HSBC Holdings Plc, Citigroup Inc. and Morgan Stanley see mounting evidence that global markets are in the last stage of their rallies before a downturn in the business cycle.

Analysts at the Wall Street behemoths cite signals including the breakdown of long-standing relationships between stocks, bonds and commodities as well as investors ignoring valuation fundamentals and data. It all means stock and credit markets are at risk of a painful drop.

“Equities have become less correlated with FX, FX has become less correlated with rates, and everything has become less sensitive to oil,” Andrew Sheets, Morgan Stanley’s chief cross-asset strategist, wrote in a note published Tuesday.

His bank’s model shows assets across the world are the least correlated in almost a decade, even after U.S. stocks joined high-yield credit in a selloff triggered this month by President Donald Trump’s political standoff with North Korea and racial violence in Virginia.

Just how low the market will go is anyone’s guess — and that’s what it would be, a huge guess — but meanwhile, there are other indications of an economic slowdown afoot, as Zero Hedge points out: The housing market is cooling:

It appears Institutional Risk Analyst’s Chris Whalen is spot on with his mortgage finance update: “Winter Is Here”…


The big picture on housing reflected in the mainstream media is one of caution, as illustrated in The Wall Street Journal. Borodovsky & Ramkumar ask the obvious question:  Are US homes overvalued? Short answer: Yes.  Send your cards and letters to Janet Yellen c/o the Federal Open Market Committee in Washington.  But the operating environment in the mortgage finance sector continues to be challenging to put it mildly.

As we’ve discussed in several forums over the past few years, home valuations are one of the clearest indicators of inflation in the US economy.  While members of the tenured world of economics somehow rationalize understating or ignoring the fact of double digit increases in home prices along the country’s affluent periphery, sure looks like asset price inflation to us.

In fact, since WWII home prices in the US have gone up four times the official inflation rate.

As CNBC notes further:

Houses weren’t always this expensive.
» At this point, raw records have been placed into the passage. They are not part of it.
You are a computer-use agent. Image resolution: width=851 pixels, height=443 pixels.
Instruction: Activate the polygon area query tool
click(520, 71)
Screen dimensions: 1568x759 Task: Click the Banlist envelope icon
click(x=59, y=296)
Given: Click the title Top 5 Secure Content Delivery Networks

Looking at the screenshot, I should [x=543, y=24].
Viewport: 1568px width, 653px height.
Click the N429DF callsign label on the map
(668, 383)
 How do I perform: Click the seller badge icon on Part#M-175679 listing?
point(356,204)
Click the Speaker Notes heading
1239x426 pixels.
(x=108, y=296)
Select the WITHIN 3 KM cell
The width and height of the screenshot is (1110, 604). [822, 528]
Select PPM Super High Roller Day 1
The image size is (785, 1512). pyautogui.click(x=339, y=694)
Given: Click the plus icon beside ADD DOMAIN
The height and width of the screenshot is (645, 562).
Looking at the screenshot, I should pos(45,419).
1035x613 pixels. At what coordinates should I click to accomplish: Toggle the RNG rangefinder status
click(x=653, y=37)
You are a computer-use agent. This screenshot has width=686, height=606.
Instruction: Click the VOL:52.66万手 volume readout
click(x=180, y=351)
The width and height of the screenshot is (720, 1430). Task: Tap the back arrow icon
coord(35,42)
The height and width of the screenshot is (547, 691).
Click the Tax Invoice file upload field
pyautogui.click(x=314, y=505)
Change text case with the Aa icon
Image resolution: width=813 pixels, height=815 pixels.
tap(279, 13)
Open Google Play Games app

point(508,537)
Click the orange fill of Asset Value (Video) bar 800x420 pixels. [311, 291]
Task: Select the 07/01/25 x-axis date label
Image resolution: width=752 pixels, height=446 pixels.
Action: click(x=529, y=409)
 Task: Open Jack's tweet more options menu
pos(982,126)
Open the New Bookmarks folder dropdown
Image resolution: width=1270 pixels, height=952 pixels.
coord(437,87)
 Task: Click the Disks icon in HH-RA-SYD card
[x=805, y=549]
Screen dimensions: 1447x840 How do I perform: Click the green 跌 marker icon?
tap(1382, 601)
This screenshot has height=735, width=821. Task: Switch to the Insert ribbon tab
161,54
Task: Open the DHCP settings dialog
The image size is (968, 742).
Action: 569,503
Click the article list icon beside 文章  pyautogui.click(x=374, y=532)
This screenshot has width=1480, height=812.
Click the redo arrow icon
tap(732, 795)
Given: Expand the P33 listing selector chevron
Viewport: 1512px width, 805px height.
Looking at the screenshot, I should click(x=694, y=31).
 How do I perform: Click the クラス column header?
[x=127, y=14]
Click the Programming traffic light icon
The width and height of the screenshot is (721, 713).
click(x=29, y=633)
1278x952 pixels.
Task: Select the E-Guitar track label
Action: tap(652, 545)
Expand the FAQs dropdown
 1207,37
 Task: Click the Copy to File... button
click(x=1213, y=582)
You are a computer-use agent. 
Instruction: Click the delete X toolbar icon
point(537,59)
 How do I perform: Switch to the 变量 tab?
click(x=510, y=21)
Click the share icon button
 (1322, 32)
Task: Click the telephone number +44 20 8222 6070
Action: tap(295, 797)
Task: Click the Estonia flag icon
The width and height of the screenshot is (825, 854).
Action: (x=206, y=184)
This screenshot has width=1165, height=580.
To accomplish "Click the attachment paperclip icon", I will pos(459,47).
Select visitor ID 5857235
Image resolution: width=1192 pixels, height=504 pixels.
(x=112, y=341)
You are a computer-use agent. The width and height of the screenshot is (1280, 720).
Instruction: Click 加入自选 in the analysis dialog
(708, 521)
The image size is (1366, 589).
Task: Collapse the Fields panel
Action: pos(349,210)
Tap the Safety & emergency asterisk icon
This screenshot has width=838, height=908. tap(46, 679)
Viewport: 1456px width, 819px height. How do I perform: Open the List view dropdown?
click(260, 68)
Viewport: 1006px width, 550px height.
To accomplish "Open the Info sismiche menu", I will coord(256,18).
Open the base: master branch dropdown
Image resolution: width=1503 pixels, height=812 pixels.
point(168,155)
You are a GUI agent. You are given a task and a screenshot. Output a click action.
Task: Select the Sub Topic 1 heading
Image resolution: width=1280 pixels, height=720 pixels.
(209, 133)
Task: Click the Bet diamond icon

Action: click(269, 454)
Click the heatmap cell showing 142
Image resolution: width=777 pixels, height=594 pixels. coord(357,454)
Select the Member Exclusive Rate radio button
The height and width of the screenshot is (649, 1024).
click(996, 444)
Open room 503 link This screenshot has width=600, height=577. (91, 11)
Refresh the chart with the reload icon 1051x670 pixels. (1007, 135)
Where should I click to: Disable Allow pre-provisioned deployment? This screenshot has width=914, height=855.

In 1940, the median home value in the U.S. was just $2,938. In 1980, it was $47,200, and by 2000, it had risen to $119,600. Even adjusted for inflation, the median home price in 1940 would only have been $30,600 in 2000 dollars, according to data from the U.S. Census.

And what about all those $40,000 pick up trucks?

Translation: We’re living in a phony, contrived economy that is unsustainable. And don’t be surprised if ‘the powers that be’ conspire to crash it while Donald J. Trump is president, so he gets the blame.